Pharmacoeconomics Study (Abstract #P277)
A cost analysis for induction and maintenance dosing regimens for CIMZIA, infliximab and adalimumab was estimated for a 65kg patient over a two-year period. Response and remission rates were assumed the same between treatments, and maintenance therapy was followed if responding to initial therapy and continued in year 2 for remitters. Based on average wholesale prices for the treatments, estimate of treatment costs showed that CIMZIA provided more cost savings during induction and maintenance phases of treatment when compared to infliximab and adalimumab.
A cohort budget analysis, with uptakes of 60 percent, 30 percent and 10 percent in year 1 and 50 percent, 30 percent and 20 percent in year 2 for infliximab, adalimumab and CIMZIA, respectively, was performed for a healthcare plan of 5 million members with a CD prevalence of 162 per 100,000 and incidence rate of 9.6 per 100,000. Results showed that access to CIMZIA provided a savings of more than $1.5 million compared to a healthcare plan that did not include CIMZIA. The data suggest that based on standard regimens for each of the TNF alpha blockers for CD, CIMZIA may be less costly than the two biologics studied.
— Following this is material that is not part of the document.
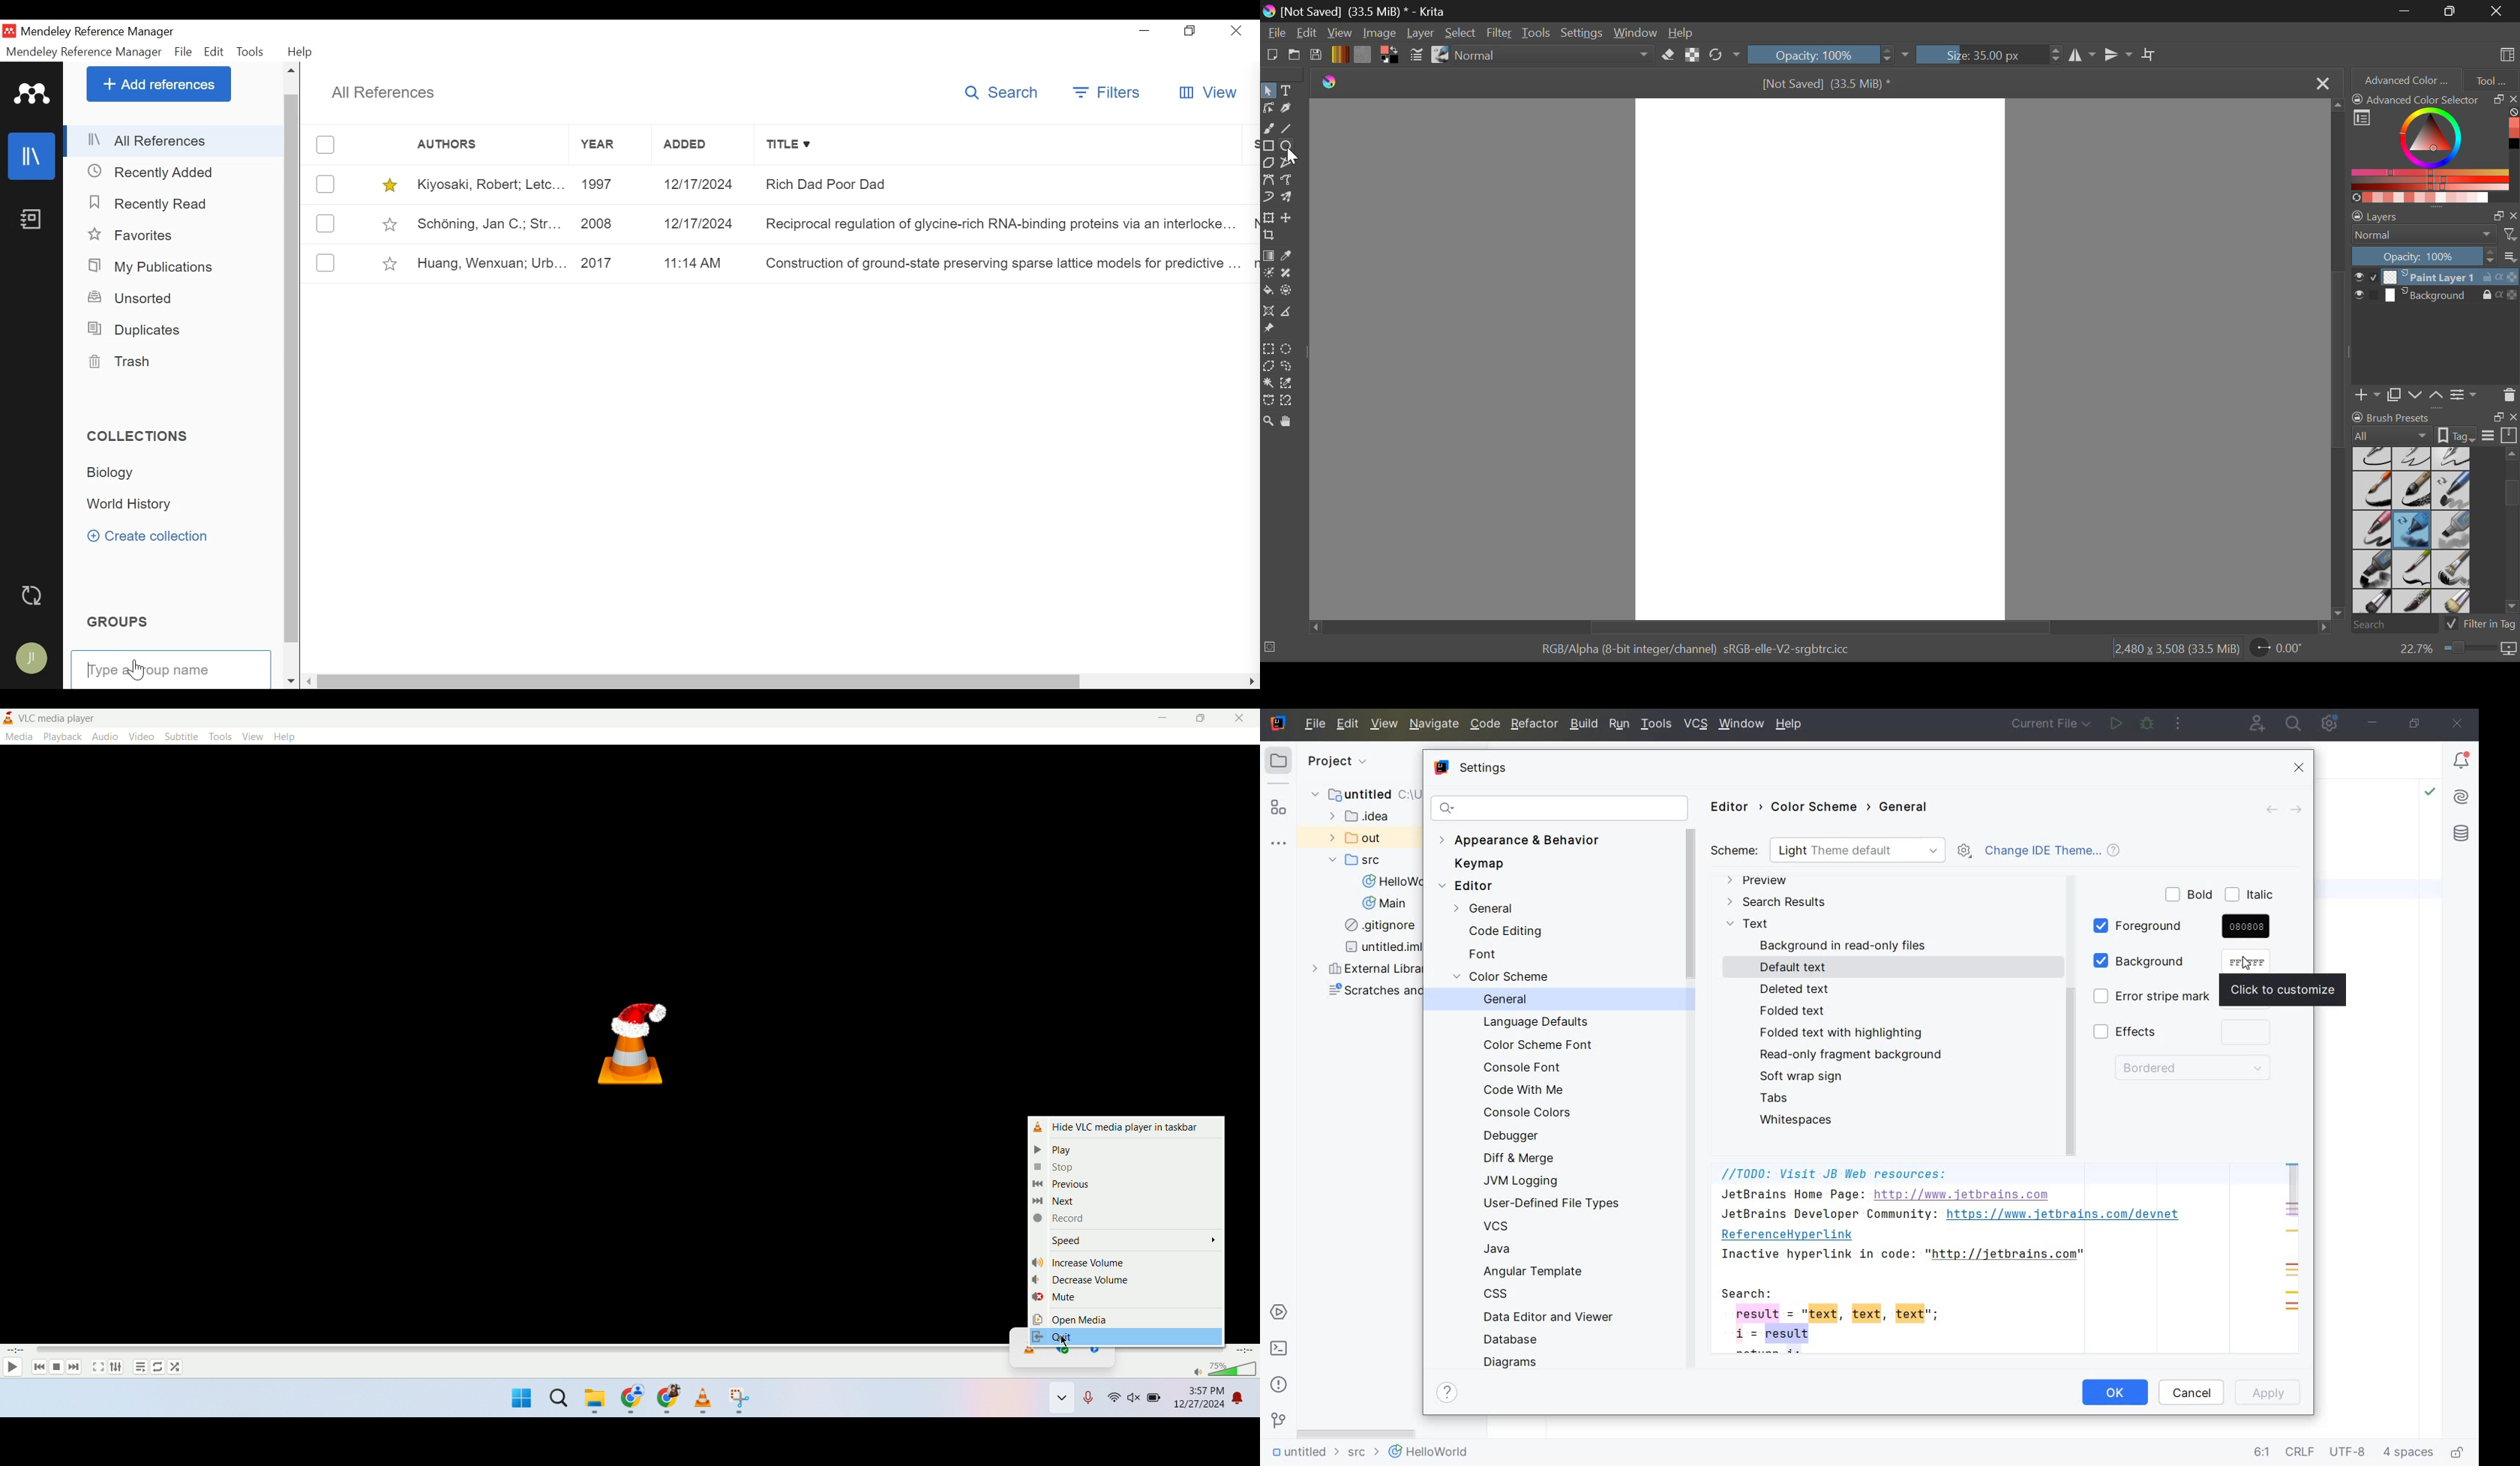  What do you see at coordinates (596, 1402) in the screenshot?
I see `file exlporer` at bounding box center [596, 1402].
The WELCOME study is a 539 patient Phase IIIb multicenter 26-Week trial Evaluating the clinical benefit and tolerability of certoLizumab pegol induCtiOn and Maintenance in patients suffering from Crohn's disease with prior loss of response or intolErance to infliximab. It consists of an open-label induction phase (400 mg of CIMZIA sub-cutaneously at Weeks 0, 2 and 4) and a double-blind maintenance period (400 mg of CIMZIA every 2 or 4 weeks from Week 6). The primary endpoint was defined as the rate of response (defined as a decrease in CDAI score less than or equal to 100 points from baseline) at Week 6. Remission was defined as a CDAI score of greater than or equal to 150 points. After the induction period, 62 percent of patients achieved response and 39 percent achieved remission. One-third of patients had responded to treatment by Week 2 (33 percent) and more than forty percent (44 percent) had responded by Week 4.
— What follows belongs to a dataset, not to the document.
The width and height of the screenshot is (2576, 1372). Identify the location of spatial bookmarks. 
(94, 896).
About the PRECiSE Clinical Trial Program
PRECiSE, one of the largest, most comprehensive development programs for an anti-TNF for Crohn's disease is composed of two placebo-controlled studies and two open-label safety follow-up studies. In 2007, the two former studies were published in the New England Journal of Medicine (NEJM). The studies demonstrated that patients with moderate to severe Crohn's disease achieved and sustained clinical response with CIMZIA for up to six months, compared to placebo. The safety and tolerability of CIMZIA was consistent with that expected of an anti-TNF agent. In the first follow-up study, patients completing both initial studies are to be given CIMZIA every four weeks for up to seven years. In the second follow-up study, patients who relapsed in either initial study (defined as an increase in CDAI of >70 or absolute CDAI of >350) were re-introduced to CIMZIA every four weeks to be continued for up to seven years, with a single additional dose at week 2.